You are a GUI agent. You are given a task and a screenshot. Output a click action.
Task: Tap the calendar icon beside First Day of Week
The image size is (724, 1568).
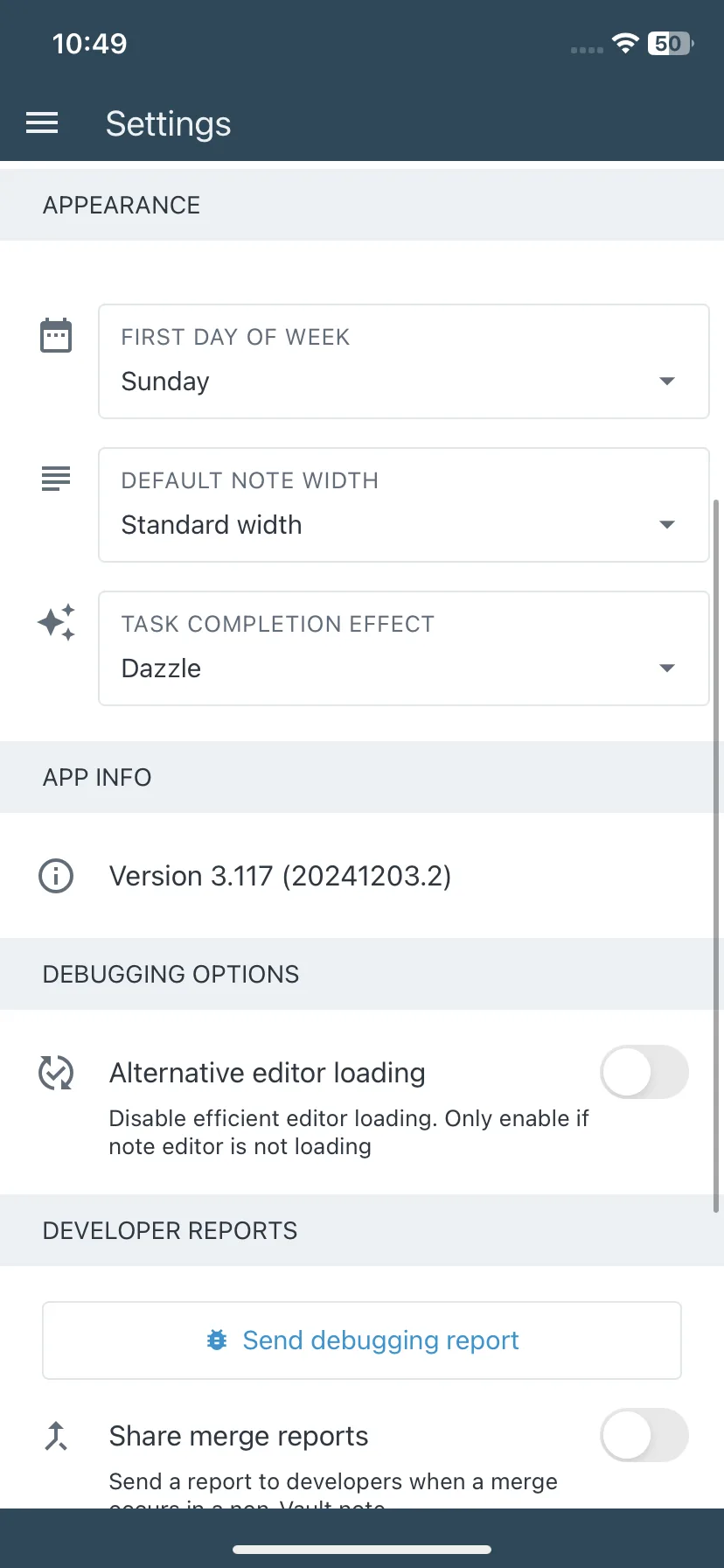(x=56, y=335)
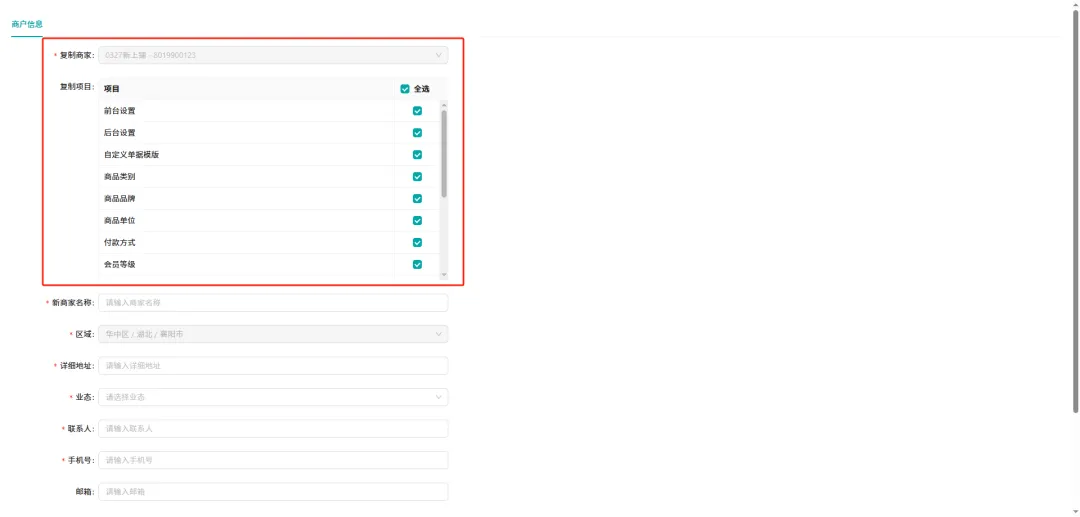Focus the 详细地址 input field

[x=272, y=366]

★ ★ ★ ★ ★

▶ Exercise description:
Return the entries above exactly, skipping any images.

▶ Response box:
You are a GUI agent. You are given a task and a screenshot. Output a click action.
Task: Tap the calendar icon beside First Day of Week
The image size is (724, 1568).
(x=56, y=335)
Focus the 详细地址 input field

[x=272, y=366]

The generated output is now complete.